Task instructions: The expected output is the data below, restated word for word.

Record excerpts START

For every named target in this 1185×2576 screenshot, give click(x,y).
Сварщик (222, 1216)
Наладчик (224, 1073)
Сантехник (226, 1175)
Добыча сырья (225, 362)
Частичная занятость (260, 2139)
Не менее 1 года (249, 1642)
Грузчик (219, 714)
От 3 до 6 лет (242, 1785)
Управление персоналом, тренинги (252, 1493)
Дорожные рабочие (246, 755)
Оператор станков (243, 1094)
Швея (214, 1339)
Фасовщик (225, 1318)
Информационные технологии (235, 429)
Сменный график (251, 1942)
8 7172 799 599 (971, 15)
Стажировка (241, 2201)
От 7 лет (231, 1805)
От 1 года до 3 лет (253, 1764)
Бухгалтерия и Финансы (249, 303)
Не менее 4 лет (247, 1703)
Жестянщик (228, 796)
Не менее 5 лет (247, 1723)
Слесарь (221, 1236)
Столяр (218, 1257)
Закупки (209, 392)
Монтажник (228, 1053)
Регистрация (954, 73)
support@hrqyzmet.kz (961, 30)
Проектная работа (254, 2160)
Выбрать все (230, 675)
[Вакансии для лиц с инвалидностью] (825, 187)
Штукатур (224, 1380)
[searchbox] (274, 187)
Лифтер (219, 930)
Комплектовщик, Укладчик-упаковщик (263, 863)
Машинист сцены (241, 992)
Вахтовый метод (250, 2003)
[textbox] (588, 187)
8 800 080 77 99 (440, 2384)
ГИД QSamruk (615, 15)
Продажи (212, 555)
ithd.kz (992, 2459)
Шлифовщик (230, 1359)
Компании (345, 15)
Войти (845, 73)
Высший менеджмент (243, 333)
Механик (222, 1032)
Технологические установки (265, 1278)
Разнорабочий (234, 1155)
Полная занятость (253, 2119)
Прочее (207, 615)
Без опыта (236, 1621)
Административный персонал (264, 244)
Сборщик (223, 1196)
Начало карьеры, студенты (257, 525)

Record excerpts END

Solution to this problem:
For every named target in this 1185×2576 screenshot, give click(x,y).
Сварщик (222, 1216)
Наладчик (224, 1073)
Сантехник (226, 1175)
Добыча сырья (225, 362)
Частичная занятость (260, 2139)
Не менее 1 года (249, 1642)
Грузчик (219, 714)
От 3 до 6 лет (242, 1785)
Управление персоналом, тренинги (252, 1493)
Дорожные рабочие (246, 755)
Оператор станков (243, 1094)
Швея (214, 1339)
Фасовщик (225, 1318)
Информационные технологии (235, 429)
Сменный график (251, 1942)
8 7172 799 599 (971, 15)
Стажировка (241, 2201)
От 7 лет (231, 1805)
От 1 года до 3 лет (253, 1764)
Бухгалтерия и Финансы (249, 303)
Не менее 4 лет (247, 1703)
Жестянщик (228, 796)
Не менее 5 лет (247, 1723)
Слесарь (221, 1236)
Столяр (218, 1257)
Закупки (209, 392)
Монтажник (228, 1053)
Регистрация (954, 73)
support@hrqyzmet.kz (961, 30)
Проектная работа (254, 2160)
Выбрать все (230, 675)
[Вакансии для лиц с инвалидностью] (825, 187)
Штукатур (224, 1380)
[searchbox] (274, 187)
Лифтер (219, 930)
Комплектовщик, Укладчик-упаковщик (263, 863)
Машинист сцены (241, 992)
Вахтовый метод (250, 2003)
[textbox] (588, 187)
8 800 080 77 99 (440, 2384)
ГИД QSamruk (615, 15)
Продажи (212, 555)
ithd.kz (992, 2459)
Шлифовщик (230, 1359)
Компании (345, 15)
Войти (845, 73)
Высший менеджмент (243, 333)
Механик (222, 1032)
Технологические установки (265, 1278)
Разнорабочий (234, 1155)
Полная занятость (253, 2119)
Прочее (207, 615)
Без опыта (236, 1621)
Административный персонал (264, 244)
Сборщик (223, 1196)
Начало карьеры, студенты (257, 525)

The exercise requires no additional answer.